• [Exercise prompt]: Rewrite the entire listing below, scaling every coordinate in the answers by 1.65 and rounding to whole numbers with halves going up, while keeping all other numbers unchanged. Please leave the pictures out of your version.

• [Listing of word and element locations]:
============================================================
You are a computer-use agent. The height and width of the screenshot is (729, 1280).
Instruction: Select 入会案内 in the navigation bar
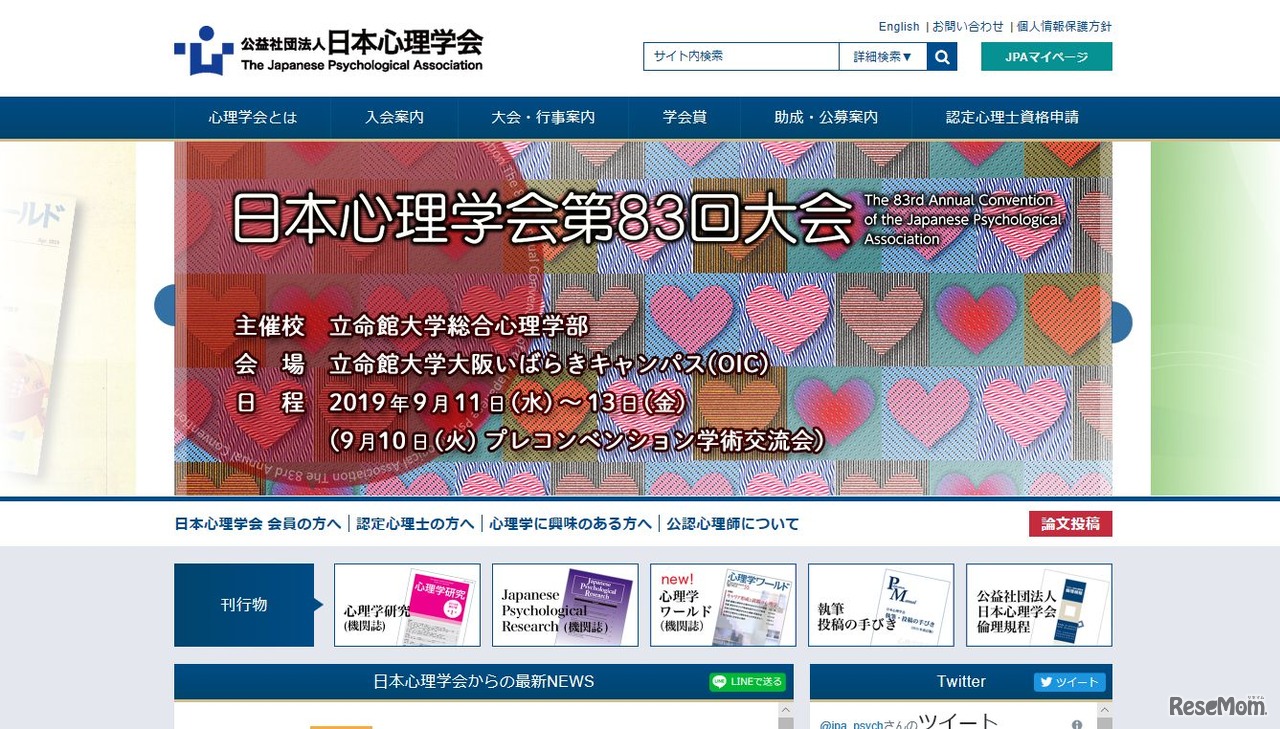[393, 117]
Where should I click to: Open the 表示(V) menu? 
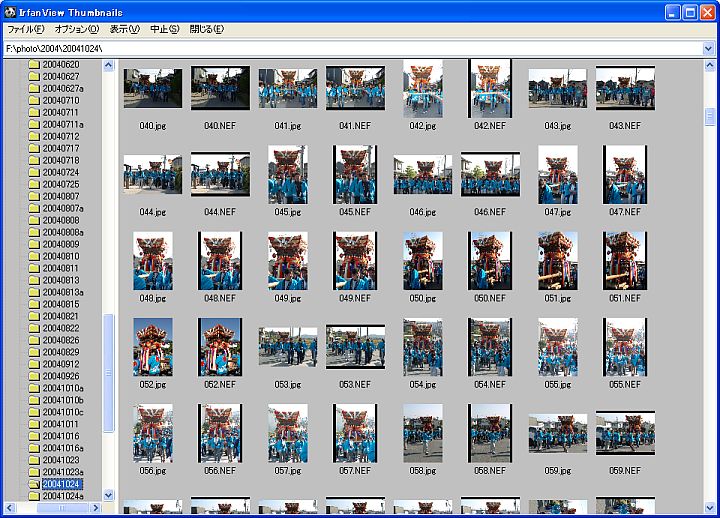tap(124, 29)
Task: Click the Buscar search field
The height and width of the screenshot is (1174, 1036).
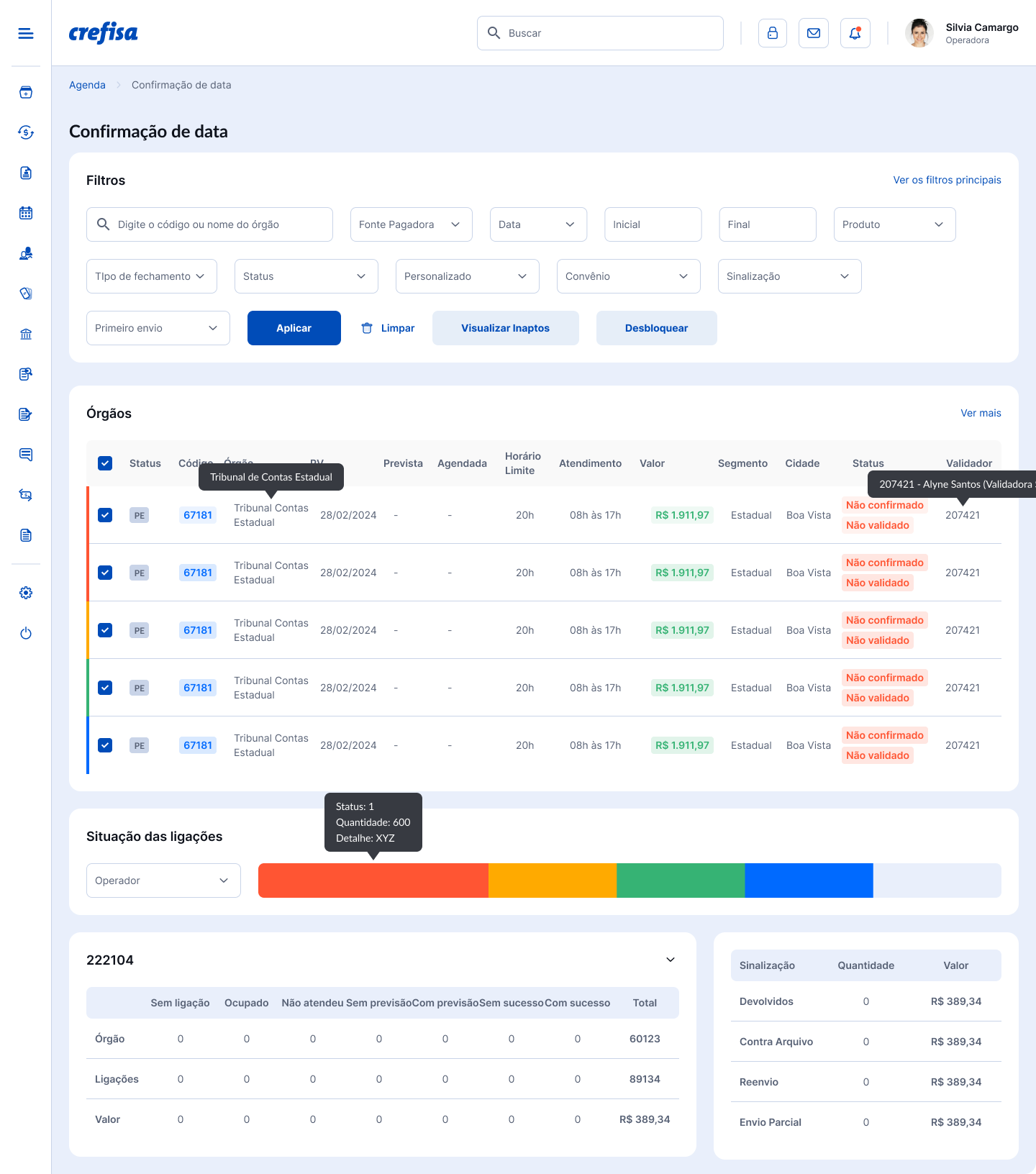Action: tap(600, 33)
============================================================
• [Written response]:
You are a computer-use agent. The height and width of the screenshot is (729, 1280).
Instruction: Select 入会案内 in the navigation bar
[648, 193]
Where should I click to: Open the 表示(V) menu? 
tap(205, 48)
Task: Click the Buscar search field
The height and width of the screenshot is (1174, 1036).
Action: tap(990, 54)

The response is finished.